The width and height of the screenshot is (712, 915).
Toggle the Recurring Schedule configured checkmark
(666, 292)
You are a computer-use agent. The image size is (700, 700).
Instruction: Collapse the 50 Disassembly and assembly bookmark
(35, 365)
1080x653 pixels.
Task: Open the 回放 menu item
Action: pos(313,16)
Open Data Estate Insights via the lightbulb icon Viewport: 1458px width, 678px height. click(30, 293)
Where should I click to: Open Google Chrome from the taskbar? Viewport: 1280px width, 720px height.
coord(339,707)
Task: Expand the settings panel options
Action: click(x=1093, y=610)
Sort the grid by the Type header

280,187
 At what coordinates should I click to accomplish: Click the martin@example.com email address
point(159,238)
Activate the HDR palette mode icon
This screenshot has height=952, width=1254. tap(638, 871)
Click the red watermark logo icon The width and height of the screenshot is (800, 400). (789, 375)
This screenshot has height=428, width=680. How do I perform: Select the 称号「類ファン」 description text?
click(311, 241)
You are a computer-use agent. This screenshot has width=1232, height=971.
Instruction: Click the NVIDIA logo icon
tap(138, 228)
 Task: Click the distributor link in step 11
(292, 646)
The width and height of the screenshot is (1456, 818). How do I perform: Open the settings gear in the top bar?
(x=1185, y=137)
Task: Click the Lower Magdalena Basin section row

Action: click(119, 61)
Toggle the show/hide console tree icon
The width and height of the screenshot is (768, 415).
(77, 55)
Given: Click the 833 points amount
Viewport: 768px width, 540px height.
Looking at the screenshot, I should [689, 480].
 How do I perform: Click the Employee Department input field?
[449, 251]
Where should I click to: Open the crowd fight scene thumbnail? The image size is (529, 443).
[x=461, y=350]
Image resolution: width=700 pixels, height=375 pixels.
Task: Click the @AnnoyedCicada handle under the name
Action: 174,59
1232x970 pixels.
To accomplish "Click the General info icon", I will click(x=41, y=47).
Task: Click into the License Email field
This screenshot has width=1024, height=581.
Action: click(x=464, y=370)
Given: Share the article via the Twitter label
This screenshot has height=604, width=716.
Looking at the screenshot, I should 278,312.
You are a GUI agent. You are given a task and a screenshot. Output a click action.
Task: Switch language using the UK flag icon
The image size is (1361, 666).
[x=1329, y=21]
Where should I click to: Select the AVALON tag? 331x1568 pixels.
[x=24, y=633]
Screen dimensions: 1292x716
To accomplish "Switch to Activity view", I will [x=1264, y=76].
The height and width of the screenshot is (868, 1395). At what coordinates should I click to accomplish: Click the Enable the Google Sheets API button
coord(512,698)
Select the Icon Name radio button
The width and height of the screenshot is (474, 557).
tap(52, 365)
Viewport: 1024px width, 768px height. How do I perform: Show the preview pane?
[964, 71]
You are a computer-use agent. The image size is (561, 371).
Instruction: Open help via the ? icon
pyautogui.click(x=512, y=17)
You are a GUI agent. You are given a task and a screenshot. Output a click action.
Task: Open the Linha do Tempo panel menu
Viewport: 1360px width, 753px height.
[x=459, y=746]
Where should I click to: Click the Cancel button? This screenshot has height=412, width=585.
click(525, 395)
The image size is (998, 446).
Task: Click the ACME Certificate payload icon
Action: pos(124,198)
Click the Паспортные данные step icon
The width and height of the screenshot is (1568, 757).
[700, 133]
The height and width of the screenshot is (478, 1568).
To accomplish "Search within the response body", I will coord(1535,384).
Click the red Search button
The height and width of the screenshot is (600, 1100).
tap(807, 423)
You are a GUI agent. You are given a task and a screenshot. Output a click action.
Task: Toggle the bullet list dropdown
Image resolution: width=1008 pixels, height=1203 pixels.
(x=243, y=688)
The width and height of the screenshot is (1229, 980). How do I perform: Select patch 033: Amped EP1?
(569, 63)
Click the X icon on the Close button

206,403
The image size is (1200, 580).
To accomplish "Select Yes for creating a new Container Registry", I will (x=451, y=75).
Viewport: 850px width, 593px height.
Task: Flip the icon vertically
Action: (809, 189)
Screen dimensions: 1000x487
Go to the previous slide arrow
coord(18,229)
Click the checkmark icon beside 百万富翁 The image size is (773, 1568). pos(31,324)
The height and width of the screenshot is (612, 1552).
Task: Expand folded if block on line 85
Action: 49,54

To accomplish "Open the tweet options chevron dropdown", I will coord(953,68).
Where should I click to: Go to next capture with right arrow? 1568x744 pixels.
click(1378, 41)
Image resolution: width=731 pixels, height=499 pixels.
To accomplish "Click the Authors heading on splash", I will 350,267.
....
• **WHAT IS NEEDED**
Reproduce all of the rows above word for word, with no changes.

• **FINISHED EXERCISE**
The width and height of the screenshot is (712, 915).
Toggle the Recurring Schedule configured checkmark
(666, 292)
You are a computer-use agent. The image size is (700, 700).
Instruction: Collapse the 50 Disassembly and assembly bookmark
(35, 365)
1080x653 pixels.
Task: Open the 回放 menu item
Action: pos(313,16)
Open Data Estate Insights via the lightbulb icon Viewport: 1458px width, 678px height. click(30, 293)
Where should I click to: Open Google Chrome from the taskbar? Viewport: 1280px width, 720px height.
coord(339,707)
Task: Expand the settings panel options
Action: click(x=1093, y=610)
Sort the grid by the Type header

280,187
 At what coordinates should I click to accomplish: Click the martin@example.com email address
point(159,238)
Activate the HDR palette mode icon
This screenshot has height=952, width=1254. tap(638, 871)
Click the red watermark logo icon The width and height of the screenshot is (800, 400). (789, 375)
This screenshot has height=428, width=680. How do I perform: Select the 称号「類ファン」 description text?
click(311, 241)
You are a computer-use agent. This screenshot has width=1232, height=971.
Instruction: Click the NVIDIA logo icon
tap(138, 228)
 Task: Click the distributor link in step 11
(292, 646)
The width and height of the screenshot is (1456, 818). How do I perform: Open the settings gear in the top bar?
(x=1185, y=137)
Task: Click the Lower Magdalena Basin section row

Action: click(119, 61)
Toggle the show/hide console tree icon
The width and height of the screenshot is (768, 415).
(77, 55)
Given: Click the 833 points amount
Viewport: 768px width, 540px height.
Looking at the screenshot, I should [689, 480].
 How do I perform: Click the Employee Department input field?
[449, 251]
Where should I click to: Open the crowd fight scene thumbnail? The image size is (529, 443).
[x=461, y=350]
Image resolution: width=700 pixels, height=375 pixels.
Task: Click the @AnnoyedCicada handle under the name
Action: 174,59
1232x970 pixels.
To accomplish "Click the General info icon", I will click(x=41, y=47).
Task: Click into the License Email field
This screenshot has width=1024, height=581.
Action: click(x=464, y=370)
Given: Share the article via the Twitter label
This screenshot has height=604, width=716.
Looking at the screenshot, I should 278,312.
You are a GUI agent. You are given a task and a screenshot. Output a click action.
Task: Switch language using the UK flag icon
The image size is (1361, 666).
[x=1329, y=21]
Where should I click to: Select the AVALON tag? 331x1568 pixels.
[x=24, y=633]
Screen dimensions: 1292x716
To accomplish "Switch to Activity view", I will [x=1264, y=76].
The height and width of the screenshot is (868, 1395). At what coordinates should I click to accomplish: Click the Enable the Google Sheets API button
coord(512,698)
Select the Icon Name radio button
The width and height of the screenshot is (474, 557).
tap(52, 365)
Viewport: 1024px width, 768px height. How do I perform: Show the preview pane?
[964, 71]
You are a computer-use agent. The image size is (561, 371).
Instruction: Open help via the ? icon
pyautogui.click(x=512, y=17)
You are a GUI agent. You are given a task and a screenshot. Output a click action.
Task: Open the Linha do Tempo panel menu
Viewport: 1360px width, 753px height.
[x=459, y=746]
Where should I click to: Click the Cancel button? This screenshot has height=412, width=585.
click(525, 395)
The image size is (998, 446).
Task: Click the ACME Certificate payload icon
Action: pos(124,198)
Click the Паспортные данные step icon
The width and height of the screenshot is (1568, 757).
[700, 133]
The height and width of the screenshot is (478, 1568).
To accomplish "Search within the response body", I will coord(1535,384).
Click the red Search button
The height and width of the screenshot is (600, 1100).
tap(807, 423)
You are a GUI agent. You are given a task and a screenshot. Output a click action.
Task: Toggle the bullet list dropdown
Image resolution: width=1008 pixels, height=1203 pixels.
(x=243, y=688)
The width and height of the screenshot is (1229, 980). How do I perform: Select patch 033: Amped EP1?
(569, 63)
Click the X icon on the Close button

206,403
The image size is (1200, 580).
To accomplish "Select Yes for creating a new Container Registry", I will (x=451, y=75).
Viewport: 850px width, 593px height.
Task: Flip the icon vertically
Action: (809, 189)
Screen dimensions: 1000x487
Go to the previous slide arrow
coord(18,229)
Click the checkmark icon beside 百万富翁 The image size is (773, 1568). pos(31,324)
The height and width of the screenshot is (612, 1552).
Task: Expand folded if block on line 85
Action: 49,54

To accomplish "Open the tweet options chevron dropdown", I will coord(953,68).
Where should I click to: Go to next capture with right arrow? 1568x744 pixels.
click(1378, 41)
Image resolution: width=731 pixels, height=499 pixels.
To accomplish "Click the Authors heading on splash", I will 350,267.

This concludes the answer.